Magara was roped in months after the 2012 pay dispute in which 34 mineworkers were killed on the company’s doorstep. Over the past four years, the company has undertaken three rights issues and weathered another, five-month, wage strike.
Bloodied, it has seen its stock plunge more than 96% in value over the period. Over the same time, the price of platinum — mainly used by the motor vehicle industry — has dropped 42%.
Magara said the platinum industry was still challenging. He hoped that the current prices would eventually be a thing of the past, after the negative sentiment of underinvestment in the sector turned around.
Despite its woes, Lonmin managed to report a profit of $7-million (about R95-million) for the year.
Costs, however, remain cause for concern. “We have to work hard to maintain the position we are at, we need to work hard with productivity, because of these platinum prices — I cannot rule out any cost-reduction opportunities that we may have but retrenchments will always be the last resort,” said Magara.
As part of its restructuring drive, the company has shed some 6 000 jobs already. Cost-cutting was still needed across all mining companies, Magara said, adding that Lonmin was not safe from further restructuring.
The biggest slice of Lonmin’s cash — more than half — is earmarked for staff, Magara said, and suppliers also took a major slice.

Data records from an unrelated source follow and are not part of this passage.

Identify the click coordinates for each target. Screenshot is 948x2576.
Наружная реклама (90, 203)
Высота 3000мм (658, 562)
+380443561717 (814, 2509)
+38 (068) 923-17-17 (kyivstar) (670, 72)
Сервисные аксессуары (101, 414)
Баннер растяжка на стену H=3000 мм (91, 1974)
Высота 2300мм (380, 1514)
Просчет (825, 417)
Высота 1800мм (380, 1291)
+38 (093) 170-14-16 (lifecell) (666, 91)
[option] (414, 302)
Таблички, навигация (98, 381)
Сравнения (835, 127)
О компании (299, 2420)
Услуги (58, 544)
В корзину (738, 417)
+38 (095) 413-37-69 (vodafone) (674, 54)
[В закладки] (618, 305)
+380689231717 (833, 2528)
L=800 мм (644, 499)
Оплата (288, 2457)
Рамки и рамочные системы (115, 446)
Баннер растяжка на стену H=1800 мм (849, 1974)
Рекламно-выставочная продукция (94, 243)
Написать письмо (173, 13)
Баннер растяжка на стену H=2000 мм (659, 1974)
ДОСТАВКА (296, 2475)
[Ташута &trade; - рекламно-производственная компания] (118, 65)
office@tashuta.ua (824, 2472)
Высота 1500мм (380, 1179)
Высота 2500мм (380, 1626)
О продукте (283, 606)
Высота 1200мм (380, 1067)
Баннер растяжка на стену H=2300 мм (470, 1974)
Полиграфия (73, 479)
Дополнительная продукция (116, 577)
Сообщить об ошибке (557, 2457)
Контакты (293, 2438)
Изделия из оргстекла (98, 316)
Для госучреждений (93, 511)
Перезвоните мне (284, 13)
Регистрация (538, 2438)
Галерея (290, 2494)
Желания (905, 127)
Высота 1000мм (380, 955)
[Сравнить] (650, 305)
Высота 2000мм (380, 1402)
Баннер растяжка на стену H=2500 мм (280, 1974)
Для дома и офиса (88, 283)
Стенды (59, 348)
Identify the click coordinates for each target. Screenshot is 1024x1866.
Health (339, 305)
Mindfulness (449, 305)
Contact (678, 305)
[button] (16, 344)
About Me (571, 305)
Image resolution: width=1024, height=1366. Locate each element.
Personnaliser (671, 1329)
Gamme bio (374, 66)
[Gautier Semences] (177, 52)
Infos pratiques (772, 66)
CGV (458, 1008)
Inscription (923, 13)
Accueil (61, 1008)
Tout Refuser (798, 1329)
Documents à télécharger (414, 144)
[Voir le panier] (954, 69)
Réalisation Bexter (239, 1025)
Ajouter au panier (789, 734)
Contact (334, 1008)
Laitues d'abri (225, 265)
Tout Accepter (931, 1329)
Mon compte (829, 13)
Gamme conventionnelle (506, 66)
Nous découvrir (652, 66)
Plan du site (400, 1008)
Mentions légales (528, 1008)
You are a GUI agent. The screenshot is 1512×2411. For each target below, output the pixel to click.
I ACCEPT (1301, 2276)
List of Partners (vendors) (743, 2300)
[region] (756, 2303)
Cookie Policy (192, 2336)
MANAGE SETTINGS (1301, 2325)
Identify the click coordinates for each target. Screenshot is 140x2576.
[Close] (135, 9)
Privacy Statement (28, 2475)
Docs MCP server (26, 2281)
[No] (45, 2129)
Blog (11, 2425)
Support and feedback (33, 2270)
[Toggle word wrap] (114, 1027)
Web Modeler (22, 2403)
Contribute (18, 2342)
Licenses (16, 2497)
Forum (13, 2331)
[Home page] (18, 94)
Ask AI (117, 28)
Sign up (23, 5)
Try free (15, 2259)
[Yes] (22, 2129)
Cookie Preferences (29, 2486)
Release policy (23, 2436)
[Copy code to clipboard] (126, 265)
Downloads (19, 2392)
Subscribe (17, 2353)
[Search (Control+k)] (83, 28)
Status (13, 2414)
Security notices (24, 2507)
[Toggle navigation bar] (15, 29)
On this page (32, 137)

After taxes and loan repayments, only a “minuscule” amount was left for shareholders.
With about 30% of Lonmin’s shares, the Public Investment Corporation is its biggest shareholder. Dan Matjila, CEO of the state-owned corporation, was not immediately available to answer questions.
The mining industry, once the bedrock of the South African economy, saw its share shrink to 7.7% in 2015.
Lonmin projects such as the K4 vertical shaft were put on care and maintenance in September 2012 and the Akanani greenfields project, intended to be a highly mechanised mine, was also on hold until market conditions changed and long-term prices show positivity and demand improved, Magara said.
With regard to the contentious revised Mining Charter, Magara said he expected a compromise between the sector and the government.
This week, Mineral Resources Minister Mosebenzi Zwane said the muchanticipated review of the charter would be ready by the end of March.
Should the “once empowered, always empowered” rule espoused by the Chamber of Mines prevail in the review, Lonmin will meet its BEE requirements.
Given the hard knocks Lonmin and the industry as a whole have had over the past four years, what has Lonmin done since Marikana to remedy labour relations?
Magara said miners, who had been striking for a R12 500 minimum wage, would by the end of 2019 be earning a basic salary of R12 296 excluding rock drill allowances.
Hostel accommodation has been changed into proper rental accommodation.
President Jacob Zuma threatened to revoke Lonmin’s mining licence late last year for not complying with its housing targets.
Magara said the 143 children of the mineworkers who had lost their lives were all in school and had all their fees and transport paid by Lonmin. He said the company would financially support the children through university.